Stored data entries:
· · · ·
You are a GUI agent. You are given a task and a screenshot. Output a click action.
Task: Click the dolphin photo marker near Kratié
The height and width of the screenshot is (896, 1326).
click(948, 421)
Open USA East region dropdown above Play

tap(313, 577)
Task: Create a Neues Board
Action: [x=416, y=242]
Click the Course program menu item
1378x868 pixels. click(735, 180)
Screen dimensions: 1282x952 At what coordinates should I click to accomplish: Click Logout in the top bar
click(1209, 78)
· · · ·
→ WORK TO BE COMPLETED: The entries above are to be restated word for word.

→ ANSWER TO THIS PROBLEM:
You are a GUI agent. You are given a task and a screenshot. Output a click action.
Task: Click the dolphin photo marker near Kratié
The height and width of the screenshot is (896, 1326).
click(948, 421)
Open USA East region dropdown above Play

tap(313, 577)
Task: Create a Neues Board
Action: [x=416, y=242]
Click the Course program menu item
1378x868 pixels. click(735, 180)
Screen dimensions: 1282x952 At what coordinates should I click to accomplish: Click Logout in the top bar
click(1209, 78)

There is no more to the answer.